TASK: Take each line of the listing that has the string "icon" and report it.

EXERCISE INPUT:
■ ■ ■ ■ ■ ■ ■

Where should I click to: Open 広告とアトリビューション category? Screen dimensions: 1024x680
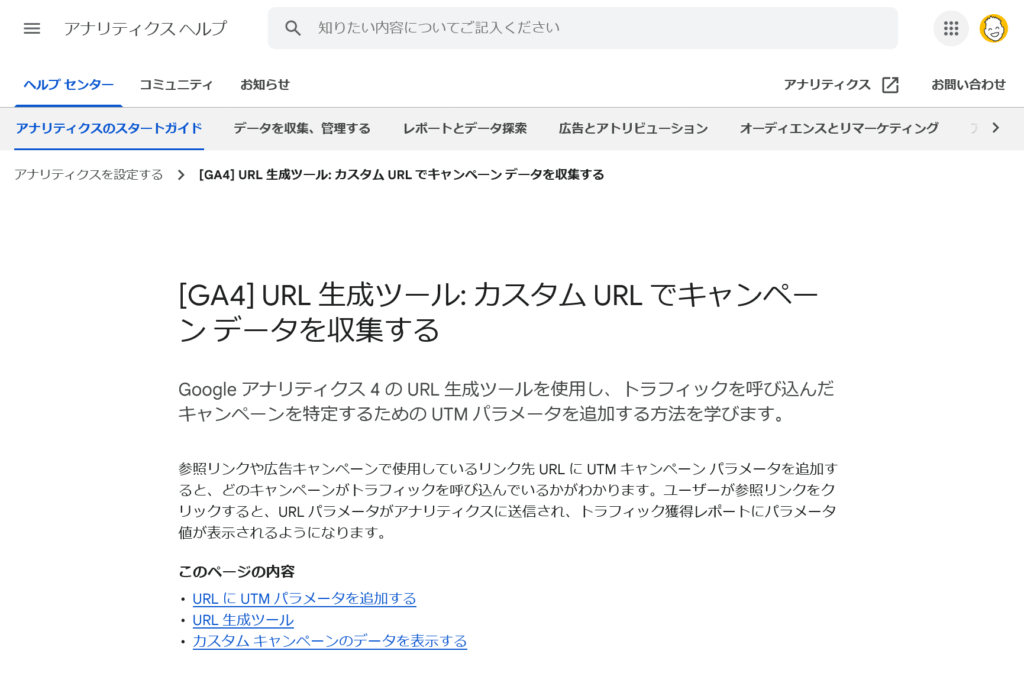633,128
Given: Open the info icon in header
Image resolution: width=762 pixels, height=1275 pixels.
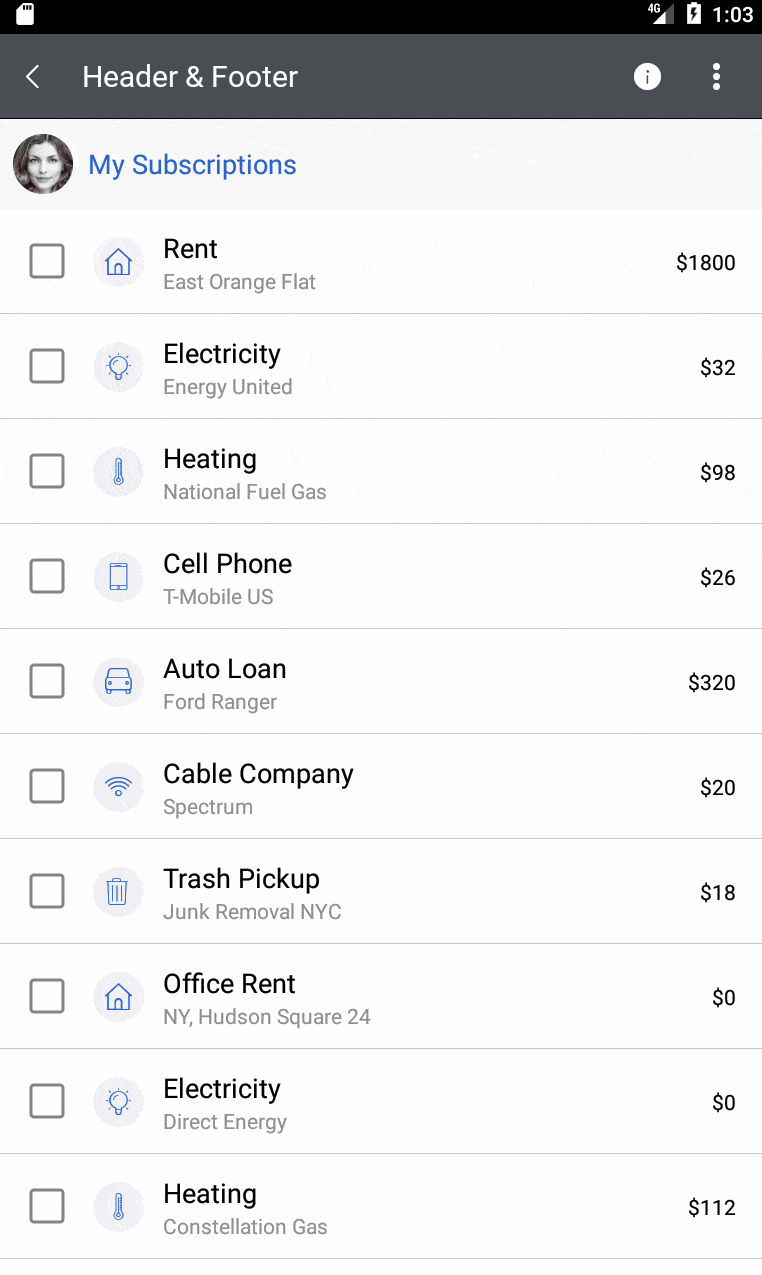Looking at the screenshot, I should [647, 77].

■ ■ ■ ■ ■ ■ ■

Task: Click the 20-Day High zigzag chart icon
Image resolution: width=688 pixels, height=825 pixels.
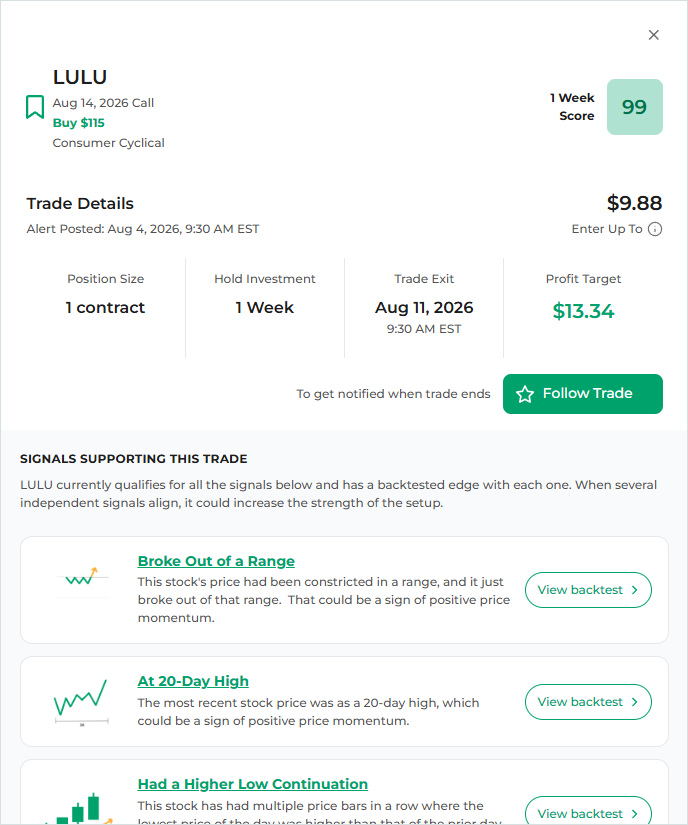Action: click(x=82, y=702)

■ ■ ■ ■ ■ ■ ■

OUTPUT FOR THIS TASK:
Given: Open the info icon in header
Task: Click the 20-Day High zigzag chart icon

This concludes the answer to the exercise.